The diagram shows the two quantities  $\rho_d$  and  $\rho_{\rm U}$  in logarithmic form depending on the normalized cutoff frequency  $f_{\rm G} \cdot T$  of a Gaussian receiver filter,  where  $10 \cdot {\rm lg}\hspace{0.1cm} E_{\rm B}/N_0 = 13 \ \rm dB$  is the basis.

• The blue circles are for  $10 \cdot {\rm lg}\hspace{0.1cm} \rho_d$   ⇒   "mean detection SNR",
• The blue squares mark  $10 \cdot {\rm lg}\hspace{0.1cm} \rho_{\rm U}$   ⇒   "worst-case detection SNR".
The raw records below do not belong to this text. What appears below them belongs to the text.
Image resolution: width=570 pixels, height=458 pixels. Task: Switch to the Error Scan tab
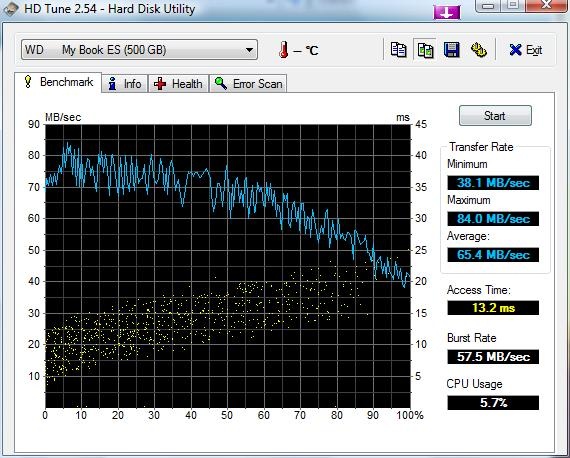pos(248,84)
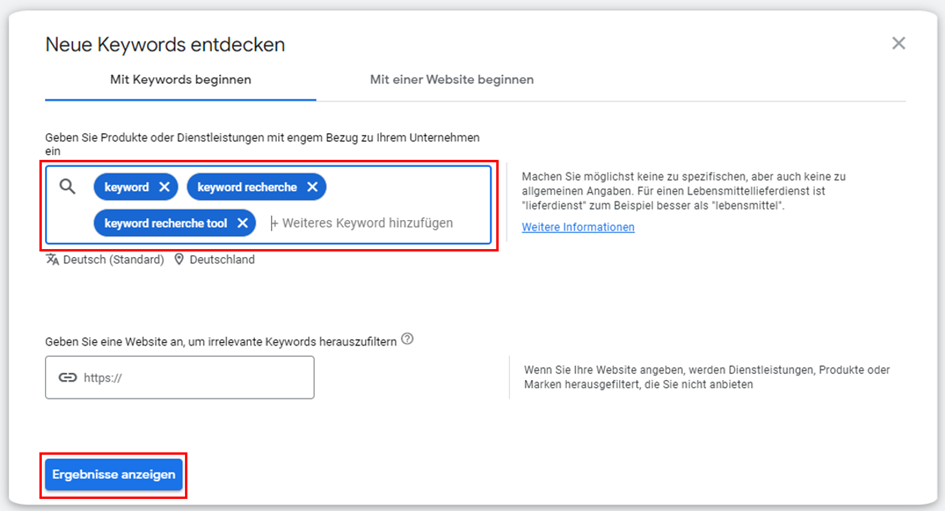Focus the "Weiteres Keyword hinzufügen" field
The height and width of the screenshot is (511, 945).
(x=367, y=223)
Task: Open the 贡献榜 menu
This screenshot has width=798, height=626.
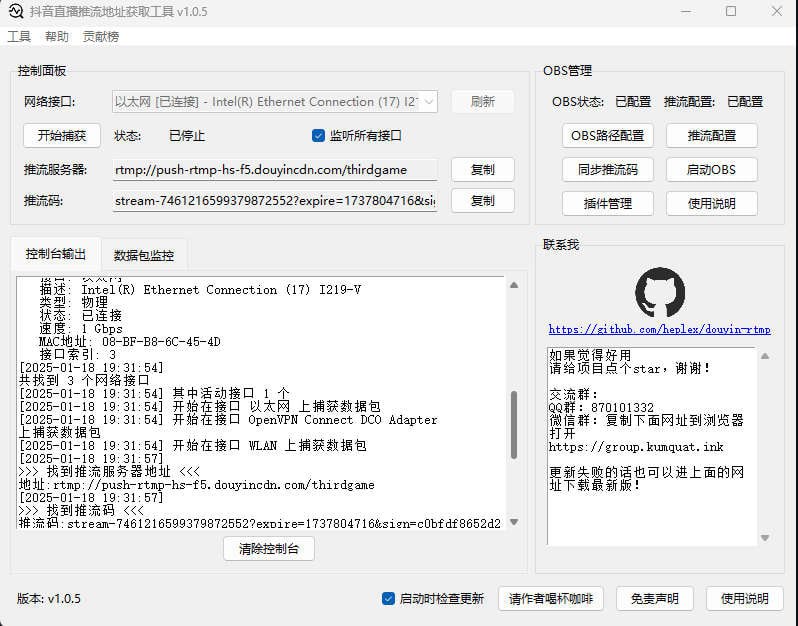Action: (x=100, y=36)
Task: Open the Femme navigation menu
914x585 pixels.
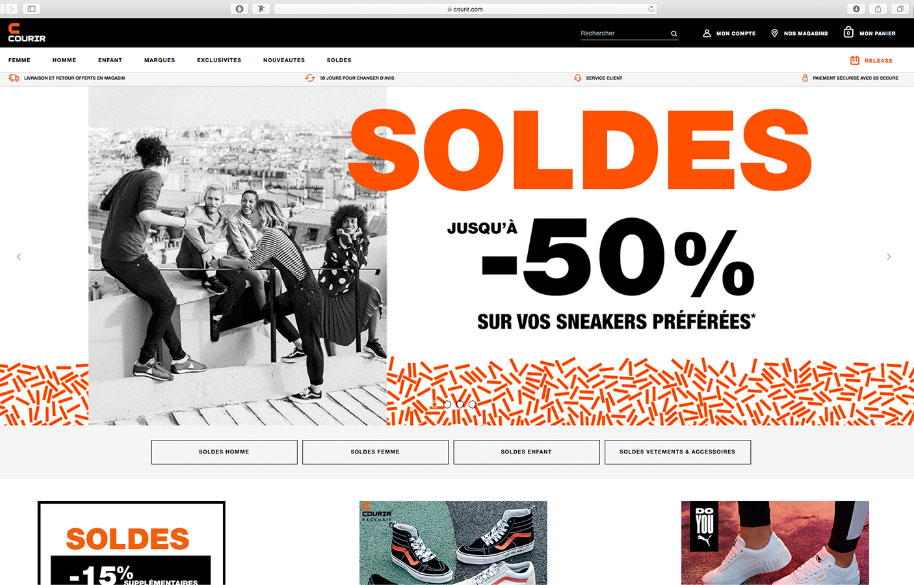Action: [19, 60]
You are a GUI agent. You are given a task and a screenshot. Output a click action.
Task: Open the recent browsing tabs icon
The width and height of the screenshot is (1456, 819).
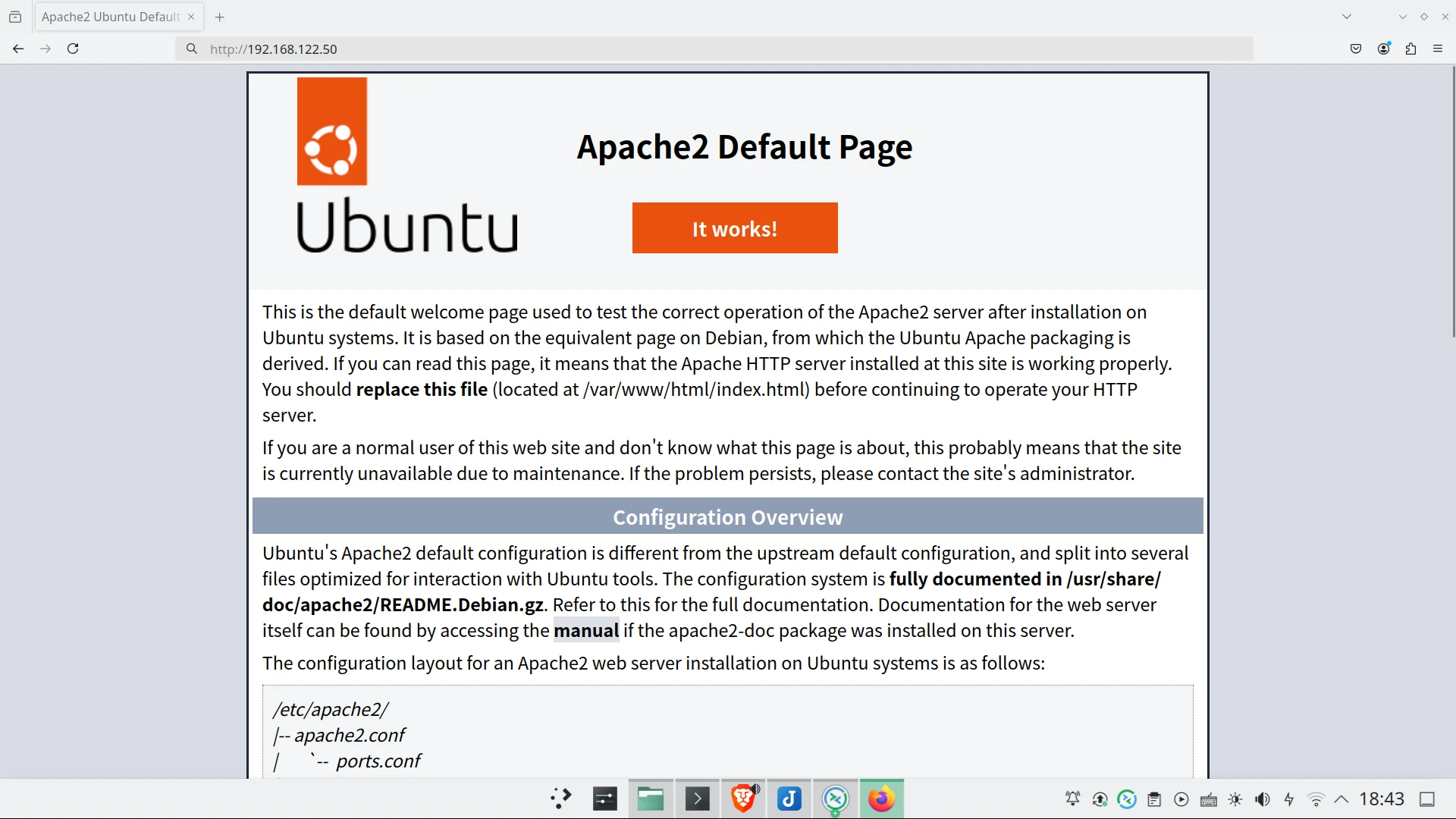pos(15,17)
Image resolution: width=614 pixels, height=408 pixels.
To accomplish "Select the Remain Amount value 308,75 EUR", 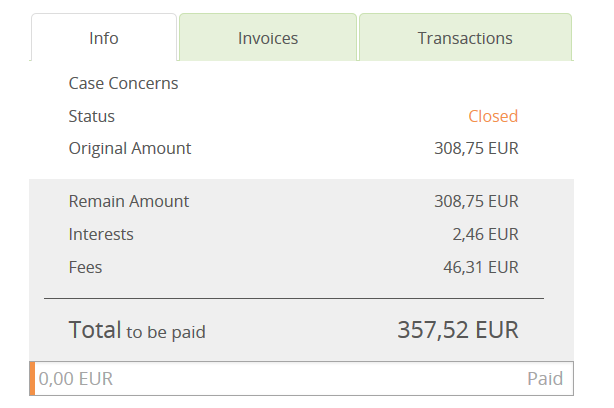I will (476, 201).

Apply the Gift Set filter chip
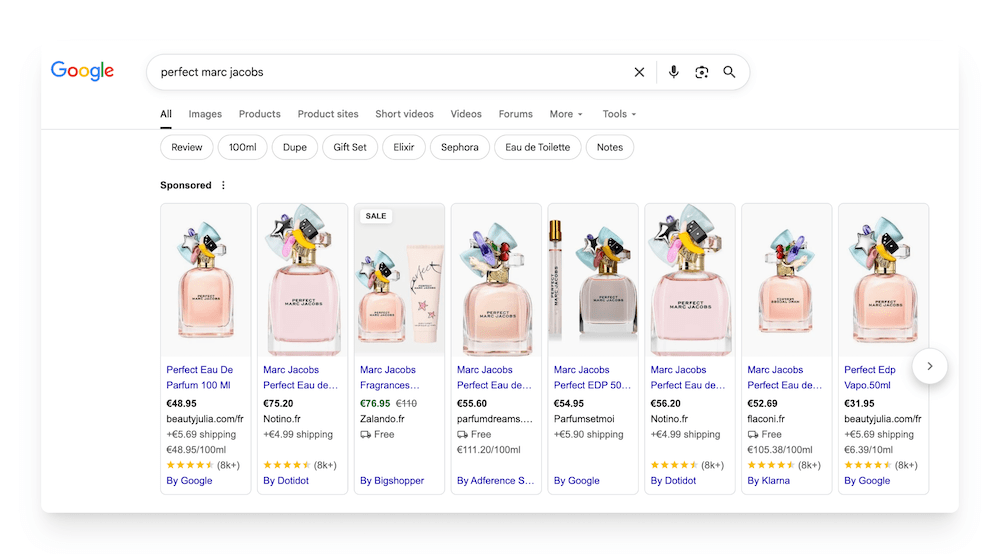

For comparison,  the result for the  "optimal binary receiver"  is also plotted as a red horizontal line.  For this optimum binary system holds:

$$\rho_d = \rho_{\rm U} = {2 \cdot E_{\rm B}}/{ N_0}\hspace{0.3cm}\Rightarrow \hspace{0.3cm} 10 \cdot {\rm lg}\hspace{0.1cm} \rho_d = 10 \cdot {\rm lg}\hspace{0.1cm} \rho_{\rm U} \approx 16\,{\rm dB} \hspace{0.05cm}.$$

One can see from the plot:

1. The optimization criterion  $\rho_d$  leads to the optimal cutoff frequency  $f_\text{G, opt} \cdot T = 0.8$.  A smaller cutoff frequency results in stronger intersymbol interference  $($smaller eye opening$)$,  a larger cutoff frequency results in a larger noise power  $\sigma_d^2$.
2. Such a Gaussian receiver filter with  $f_\text{G, opt} \cdot T \approx 0.8$  leads to the signal-to-noise ratio  $10 \cdot {\rm lg}\hspace{0.1cm} \rho_d \approx 15 \ \rm dB$  and thus to the error probability  $p_{\rm S} \approx 10^{-8}$.  For comparison:   With the optimal receiver  $($impulse response matched to the transmitter$)$,  the results are  $10 \cdot {\rm lg}\hspace{0.1cm} \rho_d \approx 16 \ \rm dB$  and  $p_{\rm S} \approx 10^{-10}$.
3. However,  the graph also shows that the much simpler optimization criterion  $\rho_{\rm U}$  $($or  $p_{\rm U})$  leads approximately to the same optimal cutoff frequency  $f_\text{G, opt} \cdot T = 0.8$.  For this cutoff frequency,  we obtain the worst-case SNR  $10 \cdot {\rm lg}\hspace{0.1cm} \rho_{\rm U} \approx 14.7 \ \rm dB$  and the worst-case error probability  $p_{\rm U} \approx 3 \cdot 10^{-8}$.
4. If the cutoff frequency  $f_\text{G} \cdot T < 0.27$,  the vertical eye opening will always be  $\ddot{o}(T_{\rm D}) \equiv 0$.  This is called a  "closed eye".  As a consequence,  some worst-case symbol sequences would always be wrongly decided even without noise.  A systematic error occurs.
5. Further investigations have shown that the optimization criterion  $\rho_{\rm U}$  is sufficient even with smaller  $E_{\rm B}/N_0$.  Thus,  for a distortion-free channel   ⇒   $H_{\rm K}(f) = 1$,  the optimal cutoff frequency of the Gaussian low-pass always results in  $f_\text{G, opt} \cdot T \approx 0.8$,  at least in a realistic approach.

⇒   All statements of this chapter can be reproduced with the interactive HTML5/JavaScript applet  "Eye diagram and eye opening".